J’obtiens, sur un ton absent :
« On pourrait dire doré, vaguement… »
« Mais comment, doré ? Il est ciselé ? »
« Oh, ciselé… C’est une vision optimiste… »
Un silence résigné. Il propose :
« Il y a une houppette... »
Je m’exclame (histoire d’éperonner la conversation) :
« Oh là là… Méfie-toi, ça doit être un foyer de bactéries… »
Il est instantanément réveillé :
« Ah, mais oui ! Ah, mais c’est pour ça… ! »
J’apprends aussitôt qu’il y a un vacarme terrible dans le poudrier.
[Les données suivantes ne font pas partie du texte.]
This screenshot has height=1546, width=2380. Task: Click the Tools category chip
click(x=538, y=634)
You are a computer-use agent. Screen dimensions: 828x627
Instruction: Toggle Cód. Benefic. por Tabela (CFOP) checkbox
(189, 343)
Une foule de bactéries indignées se bouscule à l’intérieur, criant au scandale et scandant des revendications.
La voix grave, Dani me décrit le chahut :
« Et tu sais, c’est très cosmopolite… La femme à qui appartenait ce poudrier a dû beaucoup voyager. J’entends vraiment toutes les langues…: Libertad ! Libertad ! Gospel ! On the rocks !… Je ne te raconte pas…»
Le « fun » de cette histoire échappera peut-être aux quelques égarés qui la liraient. Mais moi, je suis, comme d’habitude, en larmes de fou rire. Un fou rire qui me conduit au désespoir. Je clame :
« On est très jeunes ! Très jeunes ! On ne s’en remettra jamais ! »
Dani est implacable. À travers mes larmes, j’entends un sombre récit de génocide de mites. Il me décrit par le menu leur douloureuse perplexité. Il va jusqu’à les citer : « Comment ? Nous ne comprenons pas… Nous vivions pourtant en bonne intelligence… »
Téléphone en main, Kleenex dans l’autre, je suis vaincue. Génocidée dans mon fauteuil.
LE GOUFFRE DES JOURS
Il y a eu aussi des suicides en masse chez les moustiques – un déluge de corps minuscules qui tombaient partout, dans tous les sens. Victimes d’une dépression endémique, ils se fracassaient dans les verres, sur les tables, au sol, en petits flocons noirs. On entendait des gémissements, des pleurs, des testaments ultimes. Parmi les cadavres, de maigres voix imploraient encore : « Pourquoi moi, Seigneur ? Pourquoi moi ? » Il paraît que c’était terrible à vivre.
naturellement, c’est Dani qui m’a raconté ça. Il y était.